Yine de film tam olarak doyurmuyor. Sinemasal bir heyecan veremiyor, daha çok müzikal ve nostaljik özelliklere dayanıyor. Bir diğer deyişle görkemli bir Dalida konseri ve eski usül bir melodram  havasında. Nerede o bir başka dramatik yaşamı, Edith Piaf’ı anlatan Olivier Dahan filmi La Mome- Kaldırım Serçesi...

Yine de görülmeye değer bir film bu. Özellikle müzikseverler için. Hem onca unutulmaz şarkı dinleyip nostalji yapmak, hem de bir dönemi kültürü ve sanatıyla tanımak az keyif değil...

 

Kobay olmayı kabul eden gençler

 

 

ÖLÜMCÜL DENEY  (Tell Me How to Die)  X  X


Yönetmen: D. J. Viola
Senaryo:  James Hibbert, Rob Warren Thomas, D. J. Viola
Görüntü: David McGrory
Müzik: Jose Villalobos
Oyuncular: Nathan Kress, Virginia Gardner, William Mapother, Kirby Bliss Blanton, Ryan Higa, Mark Furze

 Amerikan filmi

 

 

Gençler. Ve onlara onca zalimlikle yaklaşan büyükler. Özellikle adına korku filmi denen türde gençleri birer kurbanlık koyun gibi görüp hertürlü kötülük için gözden , çıkaran çılgın ve manyak zeka sahipleri: bilimsel deneyler, psikolojik araştırmalar, bedensel işkenceler uğruna...

Onca gerilim filmine yol açan bu akımın yeni ve yetersiz örneklerinden biri. Hepsi gencecik bir avuç insan, üç-beş kuruş için bir tür tıp merkezinde kobay olarak çalışmayı kabulleniyor. Oysa çoğunun en azından Batı standartlarına göre bir iş bulup para kazanma şansları var gözüküyor.

Neyse... Dalgın bakışlarla olup bitene nezaret eden bir doktorun yönetiminde, gençler çeşitli ilaçlar almayı kabul ediyorlar. Bunlar henüz deneme aşamasındadır. Ama hepsinin sarsıcı yan etkileri  vardır.

Ve bu kimileri  için geleceği önceden görmeyi sağlasa da, kimileri için daha korkunç olabilir. Hele ayrıca etrafta dolanan bir manyak katil de varsa...  
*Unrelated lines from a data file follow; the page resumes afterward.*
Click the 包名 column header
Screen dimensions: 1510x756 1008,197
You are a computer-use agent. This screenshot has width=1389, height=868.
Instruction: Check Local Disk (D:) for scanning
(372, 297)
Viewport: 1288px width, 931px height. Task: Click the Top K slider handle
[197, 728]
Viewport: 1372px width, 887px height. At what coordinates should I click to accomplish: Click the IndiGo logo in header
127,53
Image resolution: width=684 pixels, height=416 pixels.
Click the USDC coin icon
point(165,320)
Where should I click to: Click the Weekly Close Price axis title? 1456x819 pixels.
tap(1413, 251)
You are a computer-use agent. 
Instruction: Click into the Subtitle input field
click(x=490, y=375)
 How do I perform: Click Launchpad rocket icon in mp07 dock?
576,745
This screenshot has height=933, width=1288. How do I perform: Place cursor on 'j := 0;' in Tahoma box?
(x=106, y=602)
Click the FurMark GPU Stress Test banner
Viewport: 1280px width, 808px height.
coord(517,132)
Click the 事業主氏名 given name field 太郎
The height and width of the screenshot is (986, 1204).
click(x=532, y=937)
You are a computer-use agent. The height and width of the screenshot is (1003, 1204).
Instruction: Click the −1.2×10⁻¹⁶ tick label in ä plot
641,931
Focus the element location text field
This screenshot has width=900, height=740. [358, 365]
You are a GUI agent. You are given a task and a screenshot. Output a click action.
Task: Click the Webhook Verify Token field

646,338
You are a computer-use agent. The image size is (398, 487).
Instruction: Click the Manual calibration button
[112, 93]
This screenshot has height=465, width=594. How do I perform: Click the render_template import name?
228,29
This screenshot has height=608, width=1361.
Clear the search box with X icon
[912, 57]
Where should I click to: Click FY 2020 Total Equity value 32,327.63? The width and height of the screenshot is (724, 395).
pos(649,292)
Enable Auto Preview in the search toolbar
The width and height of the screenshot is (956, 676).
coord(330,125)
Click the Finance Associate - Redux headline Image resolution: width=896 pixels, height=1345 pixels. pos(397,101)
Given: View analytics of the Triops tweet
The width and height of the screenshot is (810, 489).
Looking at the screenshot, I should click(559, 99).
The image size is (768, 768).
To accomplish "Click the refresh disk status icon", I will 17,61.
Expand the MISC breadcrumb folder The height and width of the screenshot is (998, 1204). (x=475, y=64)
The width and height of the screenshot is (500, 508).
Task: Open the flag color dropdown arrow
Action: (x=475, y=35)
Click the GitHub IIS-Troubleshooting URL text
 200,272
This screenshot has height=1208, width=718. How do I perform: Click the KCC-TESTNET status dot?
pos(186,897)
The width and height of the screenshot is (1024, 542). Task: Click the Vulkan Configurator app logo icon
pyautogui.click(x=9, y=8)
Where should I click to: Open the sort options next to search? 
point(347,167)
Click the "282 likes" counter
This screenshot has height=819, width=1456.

Vaadlerini tutmayan ve o popüler Scream ya da Final Destination serilerinin düzeyine bile ulaşamayan bir film. Yönetmeni D. J. Viola’nın DJ’liği gerçekten de yönetmenliğinden iyi: ikide bir duyulan disko parçalara bakılırsa....

Sonuç olarak türü açısından vasat bir film. Görmeseniz de olur.